From this point the novel closely recreates the history of the Hole-in-the-Rock expedition, and Lund bases his account of this less-well-known pioneering adventure in the journals and memoirs of leaders and participants and in several histories of the trek. He creates a Lundian blend of reliable history and believable fiction, with chapter endnotes to differentiate between the two.
These 250 pioneers undertook, with 80 wagons and 1,500 head of livestock, to forge a wagon road across the wildest, roughest, most inhospitable terrain in southern Utah. Although they estimated that the trek of roughly 200 miles would take six weeks, it took, instead, six grueling months. Not only did they have to carve wagon roads across rocks to get to the Colorado River, but at Hole-in-the-Rock, they had to blast out sufficient rock to allow a passageway. They then widened a narrow ledge to create a passable road perched 1,000 terrifying feet above the river so that horses and mules could haul 80 wagons down the precipice, restrained by men and women handling ropes from above. After building a ferry to bring the wagons and livestock across the river, they had to blast and use handpicks to create yet another road to allow them to climb out of the gorge up to the plateau.
After grueling effort, and without losing a single man or beast, they eventually reached the San Juan River, where they would establish Bluff, Monticello, Blanding, and other Utah settlements.
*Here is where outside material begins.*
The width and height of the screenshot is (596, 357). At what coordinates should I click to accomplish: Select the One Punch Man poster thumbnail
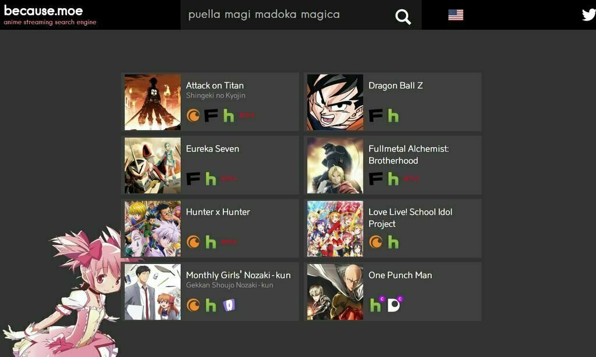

As David E. Miller, University of Utah professor of history, wrote in his definitive account of the expedition (1959), “In all the annals of the West, replete with examples of courage, tenacity, and ingenuity, there is no better example of the indomitable pioneer spirit than that of the Hole-in-the-Rock expedition of the San Juan Mission. No pioneer company . . . ever demonstrated more courage, faith, and devotion to a cause than this group” (quoted in Lund, p. vi). And Gerald Lund, in this fine book, once again gets it all just right: they were indeed “the undaunted.”
Richard H. Cracroft is BYU’s Nan Osmond Grass Professor in English, emeritus.